(Saved entries)
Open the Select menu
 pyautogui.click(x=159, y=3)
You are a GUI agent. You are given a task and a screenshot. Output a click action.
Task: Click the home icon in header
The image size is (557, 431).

How to complete this task: In the lines above, every record is to be repeated exactly.

Answer section:
Open the Select menu
 pyautogui.click(x=159, y=3)
You are a GUI agent. You are given a task and a screenshot. Output a click action.
Task: Click the home icon in header
The image size is (557, 431).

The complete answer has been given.